Dawkins has been much more accessible to me than Hitchens. I love watching Hitchens in debates, but reading his stuff takes me much longer than Dawkins (a good sign, i'm sure. but annoying when you just want to get through it haha). It's good to see other Dawkins fans. Dawkins is at the top of my list followed closely by Hitchens and Sagan. Sam Harris is alright, and I haven't really gotten into to many others
Yeah, I don't know that I was indoctrinated with the religion, but I was definitely being controlled by the social aspect of it. There were a lot of people that I knew who went to my church and then everybody else went to another church. It is such a powerful way to get children to follow it, and you don't even think about it. There were points were I wanted to believe really badly because it seemed like everyone else around me did and I felt left out. Good thing I didn't finally give in
Kara - any chance you could email me a Google map of that place with all the "drugs, sex, booze, etc"? I'm thinking of taking a little time off --
I was always an atheist. Thankfully my family never took a shit into my skull (indoctrinated) me. I did have a phase where I was intrigued by faith, I was young, and I thought about becoming a religious person, but then I decided I don't want to be a retard and that I'm better than god anyway. Even my neighbors dog is a better person than god. I think I could make a better god out of nothing more than a bottle of spit and old newspaper clippings. So yeah.

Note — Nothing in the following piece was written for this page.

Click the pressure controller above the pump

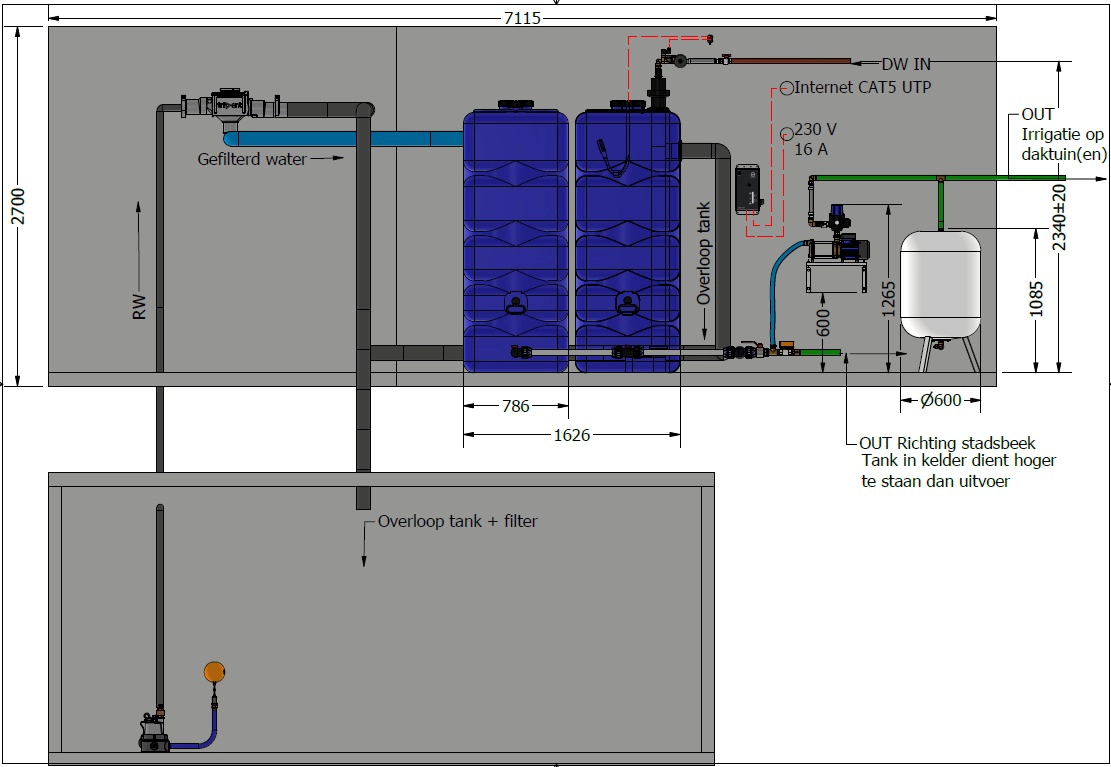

I was on my knees, praying fervently for sweet baby jesus to show me the way to the truth and the light, and he gave me this URL.
I do appreciate your story, Kara. I've been an atheist for as long as I was mature enough to comprehend the stories in the bible. I pity the victims of indoctrination. Without it, the only thing wholly "self-evident" with regard to religion is how totally implausible and contradictory it is literally. I like to highlight the fact that like Kara, Atheists come to this conclusion on their own. Unlike Christians of America who seek to bring people into belief, there is no organized campaign for atheists. The fruits of science does that. And lately, we all end up at sites like this to share battle stories.
Compare the religions which must meet 2 and 3 times a week to keep the faith buoyed.
It's true as frustrating as it is....Atheism is really something that happens over a period of time and like you said Jay it's a conclusion only they can come to. No amount of "preaching", encouragement to watch Hitchens or read Dawkins will ever help unless they are willing and able to do it themselves. I beleive that all people are atheists, they just haven't "found the way" yet.
Heather - having nothing whatever to do with your current discussion, if you haven't already read it, this may interest you:
Very very cool. Considering how many times we've been totally surprised by rocks the size of a small state passing between us and our moon, I'm not surprised we only just noticed that our galaxy got t-boned sometime in the recent (by astronomical measurements) past.
Actually, that came from Queen's University - http://www.queensu.ca/
I was more interested in the comment that it might have been a dark energy halo, rather than an actual passing galaxy, and the further possibility that it might still be ongoing.
There was a NOVA docu last night, a rerun I think concerning telescope history and design, 'Seeking the Edge of The Universe'. They mentioned 'dark matter' and 'dark energy' again. Since the 'dark' stuff is at about 95% of all mass, should not 'dark matter' or 'dark energy' be passing through or bound to us in some way? Does part of our mass consist of 'dark matter'?